Explain how the book is broken down — what will readers find inside?
It’s broken down into four sections: nutrition, exercise, sleep, and resilience/stress management. They are the main drivers of our health, and they’re intertwined. You can start from page one and read all the way through, but you can also turn to the table of contents and choose a hack that means something to you. Some are concrete and tactile, such as how to rearrange your pantry so you eat less, and some are more conceptual, like how to rewire your brain to seek out the positive and be more of an optimist in about 30 minutes a day.
As a working mother with many demands on your time and energy, how did you swing it? Was there a hack you used to accomplish it?
I use every single hack. People say, “How do you write a book and be a mom and work in the ER and run?” But that’s missing the point. I can write a book and work in the ER because I run. Exercise is a huge happy pill for me, and it makes a huge difference if I do it before the kids get up. I also leverage light. Light dictates our circadian rhythm, so I get bright light as soon as I wake up. It shuts down melatonin levels, like a reset. It gets rid of that zombie interval. Get bright light the minute you wake up. It takes no work and hurts only for a minute.
Not every mom struggles with the same thing. We all have our areas. What’s a hack every mom needs to know?
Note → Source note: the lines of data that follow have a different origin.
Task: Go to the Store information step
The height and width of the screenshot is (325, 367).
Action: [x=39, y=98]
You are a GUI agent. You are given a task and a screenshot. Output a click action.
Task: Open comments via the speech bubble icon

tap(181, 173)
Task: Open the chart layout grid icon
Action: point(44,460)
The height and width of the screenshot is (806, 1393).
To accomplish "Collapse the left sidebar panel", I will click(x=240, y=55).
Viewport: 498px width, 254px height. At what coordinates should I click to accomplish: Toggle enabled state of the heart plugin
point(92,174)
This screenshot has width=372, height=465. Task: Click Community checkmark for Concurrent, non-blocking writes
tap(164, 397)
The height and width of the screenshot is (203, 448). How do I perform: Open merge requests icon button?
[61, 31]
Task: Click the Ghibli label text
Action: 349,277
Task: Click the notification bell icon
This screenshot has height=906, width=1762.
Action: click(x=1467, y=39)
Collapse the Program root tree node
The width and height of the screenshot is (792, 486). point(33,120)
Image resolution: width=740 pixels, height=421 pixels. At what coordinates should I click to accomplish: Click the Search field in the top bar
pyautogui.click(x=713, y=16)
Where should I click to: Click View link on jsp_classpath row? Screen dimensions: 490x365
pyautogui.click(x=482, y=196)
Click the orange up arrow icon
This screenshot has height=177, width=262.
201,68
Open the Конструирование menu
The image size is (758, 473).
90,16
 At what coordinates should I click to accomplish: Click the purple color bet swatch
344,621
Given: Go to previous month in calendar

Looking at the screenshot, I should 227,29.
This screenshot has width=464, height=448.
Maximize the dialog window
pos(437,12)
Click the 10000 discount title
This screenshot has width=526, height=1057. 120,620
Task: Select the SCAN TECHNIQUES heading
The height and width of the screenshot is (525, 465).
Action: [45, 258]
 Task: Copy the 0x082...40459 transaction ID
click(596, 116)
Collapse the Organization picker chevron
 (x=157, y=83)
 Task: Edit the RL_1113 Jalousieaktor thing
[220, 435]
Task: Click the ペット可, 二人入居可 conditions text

The inner critic. We all have her. She’s the mean girl. It’s profane the things we say to ourselves. You’re doing a great job. Know that. Cut yourself some slack. Shut her up. Challenge her when you start down that catastrophizing road. We all have that at times. Also, there’s a lot about sleep. There are a bunch of statistics on why mothers sleep poorly. I remember being in residency and I’d just finished a 36-hour shift. I spilled my coffee or something and started bawling. When I became a crazy person it wasn’t because I was crazy. It was because I needed sleep.